Aim => Report each line of the material below that contains the string "Instruction". Case counts.
* BEGIN *
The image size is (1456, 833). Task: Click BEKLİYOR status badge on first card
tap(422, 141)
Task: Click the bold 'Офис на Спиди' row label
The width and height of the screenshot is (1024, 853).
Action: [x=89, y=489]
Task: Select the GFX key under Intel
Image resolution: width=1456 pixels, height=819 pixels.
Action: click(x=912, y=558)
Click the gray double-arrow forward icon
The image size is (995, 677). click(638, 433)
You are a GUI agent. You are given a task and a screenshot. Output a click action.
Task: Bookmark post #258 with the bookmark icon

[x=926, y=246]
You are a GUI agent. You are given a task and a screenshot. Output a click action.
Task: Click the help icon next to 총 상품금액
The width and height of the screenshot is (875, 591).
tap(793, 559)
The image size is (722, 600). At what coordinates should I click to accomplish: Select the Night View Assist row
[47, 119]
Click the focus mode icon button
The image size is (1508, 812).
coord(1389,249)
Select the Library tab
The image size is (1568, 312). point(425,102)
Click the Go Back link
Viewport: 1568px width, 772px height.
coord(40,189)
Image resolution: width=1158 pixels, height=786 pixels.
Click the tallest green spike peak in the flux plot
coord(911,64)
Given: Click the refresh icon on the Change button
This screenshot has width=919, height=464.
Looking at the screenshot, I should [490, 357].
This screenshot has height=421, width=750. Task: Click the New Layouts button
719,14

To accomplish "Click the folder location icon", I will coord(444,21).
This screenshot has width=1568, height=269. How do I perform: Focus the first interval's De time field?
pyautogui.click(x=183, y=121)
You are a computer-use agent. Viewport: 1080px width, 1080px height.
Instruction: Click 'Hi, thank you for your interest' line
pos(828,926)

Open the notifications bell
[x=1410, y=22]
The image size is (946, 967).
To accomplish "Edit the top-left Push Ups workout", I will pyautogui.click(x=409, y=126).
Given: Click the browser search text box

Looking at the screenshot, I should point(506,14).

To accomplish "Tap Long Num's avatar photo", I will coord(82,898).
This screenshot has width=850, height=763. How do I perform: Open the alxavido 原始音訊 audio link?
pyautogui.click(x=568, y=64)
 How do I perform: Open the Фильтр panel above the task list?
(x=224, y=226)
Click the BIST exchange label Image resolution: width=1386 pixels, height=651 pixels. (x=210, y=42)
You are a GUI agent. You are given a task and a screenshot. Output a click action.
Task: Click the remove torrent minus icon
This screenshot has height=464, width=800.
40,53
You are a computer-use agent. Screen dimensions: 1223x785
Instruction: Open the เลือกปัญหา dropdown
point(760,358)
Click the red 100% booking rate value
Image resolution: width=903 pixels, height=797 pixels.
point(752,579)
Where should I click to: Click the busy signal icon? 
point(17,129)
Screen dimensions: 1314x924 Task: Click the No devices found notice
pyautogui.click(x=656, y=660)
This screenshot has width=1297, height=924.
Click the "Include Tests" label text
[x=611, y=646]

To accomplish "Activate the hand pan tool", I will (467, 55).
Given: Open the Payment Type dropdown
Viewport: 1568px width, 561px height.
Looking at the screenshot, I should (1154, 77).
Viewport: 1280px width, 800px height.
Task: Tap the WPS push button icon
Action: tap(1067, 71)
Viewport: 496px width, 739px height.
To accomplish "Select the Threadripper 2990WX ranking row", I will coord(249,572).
* END *
Completed task =>
Instruction: Click 'Hi, thank you for your interest' line
Instruction: Open the เลือกปัญหา dropdown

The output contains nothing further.